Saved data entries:
+ + + + +
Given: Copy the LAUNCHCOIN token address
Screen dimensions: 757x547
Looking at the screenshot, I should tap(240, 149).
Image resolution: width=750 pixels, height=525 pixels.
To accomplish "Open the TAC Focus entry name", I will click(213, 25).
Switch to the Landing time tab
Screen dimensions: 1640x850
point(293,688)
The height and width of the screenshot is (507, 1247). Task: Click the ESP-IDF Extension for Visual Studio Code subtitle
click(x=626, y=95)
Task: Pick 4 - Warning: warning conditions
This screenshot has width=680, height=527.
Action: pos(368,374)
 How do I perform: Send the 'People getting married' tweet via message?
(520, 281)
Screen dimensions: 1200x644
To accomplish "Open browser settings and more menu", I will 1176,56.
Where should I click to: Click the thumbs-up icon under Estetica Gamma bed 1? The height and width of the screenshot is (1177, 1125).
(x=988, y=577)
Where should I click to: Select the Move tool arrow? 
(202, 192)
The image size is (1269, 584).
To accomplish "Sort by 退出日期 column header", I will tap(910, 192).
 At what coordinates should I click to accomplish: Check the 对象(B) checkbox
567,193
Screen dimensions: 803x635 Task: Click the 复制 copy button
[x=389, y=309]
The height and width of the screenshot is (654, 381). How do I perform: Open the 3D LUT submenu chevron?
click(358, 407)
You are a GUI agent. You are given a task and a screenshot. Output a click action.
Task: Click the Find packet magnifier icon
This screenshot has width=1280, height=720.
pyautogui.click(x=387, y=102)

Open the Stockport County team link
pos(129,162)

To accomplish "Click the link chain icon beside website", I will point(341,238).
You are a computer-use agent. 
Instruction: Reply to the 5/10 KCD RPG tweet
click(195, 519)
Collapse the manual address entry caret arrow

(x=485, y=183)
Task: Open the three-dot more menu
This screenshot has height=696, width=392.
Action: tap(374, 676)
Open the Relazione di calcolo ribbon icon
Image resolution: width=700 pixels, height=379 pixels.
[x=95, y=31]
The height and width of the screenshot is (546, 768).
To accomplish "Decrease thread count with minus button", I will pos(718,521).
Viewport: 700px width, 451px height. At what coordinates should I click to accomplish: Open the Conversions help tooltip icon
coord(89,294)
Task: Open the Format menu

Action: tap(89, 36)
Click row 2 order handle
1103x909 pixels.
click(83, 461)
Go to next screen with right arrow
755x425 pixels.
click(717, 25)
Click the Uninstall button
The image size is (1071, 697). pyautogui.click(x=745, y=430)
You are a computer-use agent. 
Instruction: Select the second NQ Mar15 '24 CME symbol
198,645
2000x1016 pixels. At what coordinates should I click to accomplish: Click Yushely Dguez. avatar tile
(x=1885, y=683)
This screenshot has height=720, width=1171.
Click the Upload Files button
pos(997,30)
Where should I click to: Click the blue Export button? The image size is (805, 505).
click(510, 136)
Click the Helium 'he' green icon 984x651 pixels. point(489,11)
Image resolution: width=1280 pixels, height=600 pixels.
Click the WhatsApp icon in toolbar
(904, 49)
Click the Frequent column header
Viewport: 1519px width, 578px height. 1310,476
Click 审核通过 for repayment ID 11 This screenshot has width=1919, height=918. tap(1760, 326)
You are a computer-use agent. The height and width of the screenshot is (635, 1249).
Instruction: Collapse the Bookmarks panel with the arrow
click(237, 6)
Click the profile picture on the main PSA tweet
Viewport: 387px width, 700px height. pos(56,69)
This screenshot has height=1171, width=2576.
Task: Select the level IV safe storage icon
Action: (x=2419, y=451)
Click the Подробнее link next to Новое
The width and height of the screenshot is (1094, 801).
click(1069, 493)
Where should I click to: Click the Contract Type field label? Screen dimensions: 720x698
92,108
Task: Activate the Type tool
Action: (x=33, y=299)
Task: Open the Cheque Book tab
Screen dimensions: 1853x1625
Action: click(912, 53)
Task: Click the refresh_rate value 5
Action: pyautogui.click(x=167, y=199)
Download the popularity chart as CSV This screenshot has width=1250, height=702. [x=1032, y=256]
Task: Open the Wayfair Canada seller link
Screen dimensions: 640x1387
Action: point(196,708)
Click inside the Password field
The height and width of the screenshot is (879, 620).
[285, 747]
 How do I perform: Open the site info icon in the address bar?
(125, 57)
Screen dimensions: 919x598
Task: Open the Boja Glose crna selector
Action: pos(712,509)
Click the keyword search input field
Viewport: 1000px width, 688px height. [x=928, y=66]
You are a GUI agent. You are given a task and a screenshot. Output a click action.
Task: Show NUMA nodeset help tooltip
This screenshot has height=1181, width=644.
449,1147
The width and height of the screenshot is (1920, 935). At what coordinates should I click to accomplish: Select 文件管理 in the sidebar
+ + + + +
**What the task asks:**
Now write the data shown above out again, word for word.

**Result of this exercise:**
Given: Copy the LAUNCHCOIN token address
Screen dimensions: 757x547
Looking at the screenshot, I should tap(240, 149).
Image resolution: width=750 pixels, height=525 pixels.
To accomplish "Open the TAC Focus entry name", I will click(213, 25).
Switch to the Landing time tab
Screen dimensions: 1640x850
point(293,688)
The height and width of the screenshot is (507, 1247). Task: Click the ESP-IDF Extension for Visual Studio Code subtitle
click(x=626, y=95)
Task: Pick 4 - Warning: warning conditions
This screenshot has width=680, height=527.
Action: pos(368,374)
 How do I perform: Send the 'People getting married' tweet via message?
(520, 281)
Screen dimensions: 1200x644
To accomplish "Open browser settings and more menu", I will 1176,56.
Where should I click to: Click the thumbs-up icon under Estetica Gamma bed 1? The height and width of the screenshot is (1177, 1125).
(x=988, y=577)
Where should I click to: Select the Move tool arrow? 
(202, 192)
The image size is (1269, 584).
To accomplish "Sort by 退出日期 column header", I will tap(910, 192).
 At what coordinates should I click to accomplish: Check the 对象(B) checkbox
567,193
Screen dimensions: 803x635 Task: Click the 复制 copy button
[x=389, y=309]
The height and width of the screenshot is (654, 381). How do I perform: Open the 3D LUT submenu chevron?
click(358, 407)
You are a GUI agent. You are given a task and a screenshot. Output a click action.
Task: Click the Find packet magnifier icon
This screenshot has width=1280, height=720.
pyautogui.click(x=387, y=102)

Open the Stockport County team link
pos(129,162)

To accomplish "Click the link chain icon beside website", I will point(341,238).
You are a computer-use agent. 
Instruction: Reply to the 5/10 KCD RPG tweet
click(195, 519)
Collapse the manual address entry caret arrow

(x=485, y=183)
Task: Open the three-dot more menu
This screenshot has height=696, width=392.
Action: tap(374, 676)
Open the Relazione di calcolo ribbon icon
Image resolution: width=700 pixels, height=379 pixels.
[x=95, y=31]
The height and width of the screenshot is (546, 768).
To accomplish "Decrease thread count with minus button", I will pos(718,521).
Viewport: 700px width, 451px height. At what coordinates should I click to accomplish: Open the Conversions help tooltip icon
coord(89,294)
Task: Open the Format menu

Action: tap(89, 36)
Click row 2 order handle
1103x909 pixels.
click(83, 461)
Go to next screen with right arrow
755x425 pixels.
click(717, 25)
Click the Uninstall button
The image size is (1071, 697). pyautogui.click(x=745, y=430)
You are a computer-use agent. 
Instruction: Select the second NQ Mar15 '24 CME symbol
198,645
2000x1016 pixels. At what coordinates should I click to accomplish: Click Yushely Dguez. avatar tile
(x=1885, y=683)
This screenshot has height=720, width=1171.
Click the Upload Files button
pos(997,30)
Where should I click to: Click the blue Export button? The image size is (805, 505).
click(510, 136)
Click the Helium 'he' green icon 984x651 pixels. point(489,11)
Image resolution: width=1280 pixels, height=600 pixels.
Click the WhatsApp icon in toolbar
(904, 49)
Click the Frequent column header
Viewport: 1519px width, 578px height. 1310,476
Click 审核通过 for repayment ID 11 This screenshot has width=1919, height=918. tap(1760, 326)
You are a computer-use agent. The height and width of the screenshot is (635, 1249).
Instruction: Collapse the Bookmarks panel with the arrow
click(237, 6)
Click the profile picture on the main PSA tweet
Viewport: 387px width, 700px height. pos(56,69)
This screenshot has height=1171, width=2576.
Task: Select the level IV safe storage icon
Action: (x=2419, y=451)
Click the Подробнее link next to Новое
The width and height of the screenshot is (1094, 801).
click(1069, 493)
Where should I click to: Click the Contract Type field label? Screen dimensions: 720x698
92,108
Task: Activate the Type tool
Action: (x=33, y=299)
Task: Open the Cheque Book tab
Screen dimensions: 1853x1625
Action: click(912, 53)
Task: Click the refresh_rate value 5
Action: pyautogui.click(x=167, y=199)
Download the popularity chart as CSV This screenshot has width=1250, height=702. [x=1032, y=256]
Task: Open the Wayfair Canada seller link
Screen dimensions: 640x1387
Action: point(196,708)
Click inside the Password field
The height and width of the screenshot is (879, 620).
[285, 747]
 How do I perform: Open the site info icon in the address bar?
(125, 57)
Screen dimensions: 919x598
Task: Open the Boja Glose crna selector
Action: pos(712,509)
Click the keyword search input field
Viewport: 1000px width, 688px height. [x=928, y=66]
You are a GUI agent. You are given a task and a screenshot. Output a click action.
Task: Show NUMA nodeset help tooltip
This screenshot has height=1181, width=644.
449,1147
The width and height of the screenshot is (1920, 935). At what coordinates should I click to accomplish: Select 文件管理 in the sidebar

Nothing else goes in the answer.